A handy excuse

Published October 1, 2012

“I DON’T know why foreign hands are visible only to Rehman Malik and the agencies,” asked Akhtar Mengal, the head of the BNP-M, during comments to the media on Saturday. Indeed. It’s the most reliable tool in the oldest playbook here: every time the state struggles to impose control over an area and the local population is alienated, anonymous officials in the orbit of the army-led security establishment start hinting darkly about outside powers stirring up trouble in Pakistan to destabilise the country and/or perhaps dismember it. The first and most direct benefit of this cynical theory is that it takes attention away from the actual problem: in Balochistan, the state’s policy over the decades that has resulted in swathes of the Baloch population never really believing they are wanted inside Pakistan on equal terms with other populations; in Fata, state policy over the last three decades that created an infrastructure for jihad which led to the creation of a fearsome opponent with its guns trained on Pakistan proper; in Gilgit-Baltistan, exploiting sectarian tensions for national goals since the 1980s in a previously largely peaceful area. The list goes on and on.

The legend of the ‘foreign hand’ is greatest when it comes to Balochistan. From Brahmdagh Bugti’s ‘Indian passport’ to detonators and explosives used by Baloch separatists being sourced from Indian or Afghan enemies of Pakistan, the claims have been persistent and extraordinary — and they have never once been officially and publicly proved. The unwillingness to go public with the proof of the allegations is attributed variously to not wanting to endanger intelligence assets or to darker theories about how states play games at unseen levels and exposing them publicly would be counterproductive. Of course, all the while, the actual problem keeps festering. Whether Dr Allah Nazar is an agent of India or Afghanistan is almost beside the point; he was radicalised by what he witnessed happening to his province and what was done to him while under detention by the security apparatus. And the youth of Balochistan who fear and loathe the Pakistani state do so not because of some great love for or support from outside powers but because they have seen the iron fist of the security apparatus brought down on their peers, friends and families.

## INFORMATION SUPPLIED:

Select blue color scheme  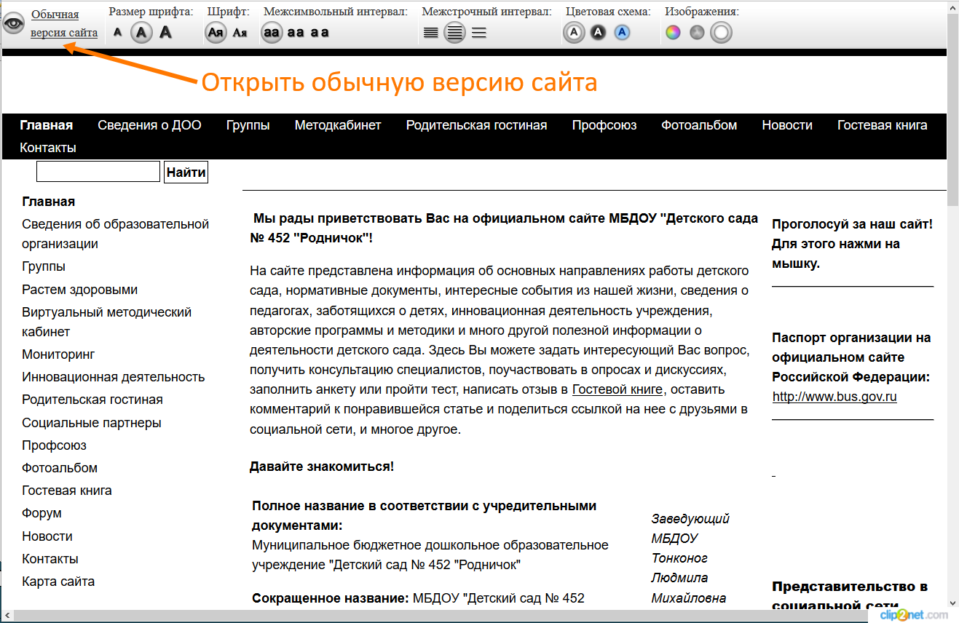622,32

## INSTRUCTIONS TO FOLLOW:
Answer these questions about the editorial on the "foreign hand":
(a) Who heads the BNP-M?
(b) Since when has Gilgit-Baltistan seen sectarian tensions exploited for national goals?
(c) Whose "Indian passport" is mentioned among the claims about Balochistan?
The listing is separate material and is unrelated to the editorial.

## ANSWER SPACE:
(a) Akhtar Mengal
(b) Since the 1980s
(c) Brahmdagh Bugti's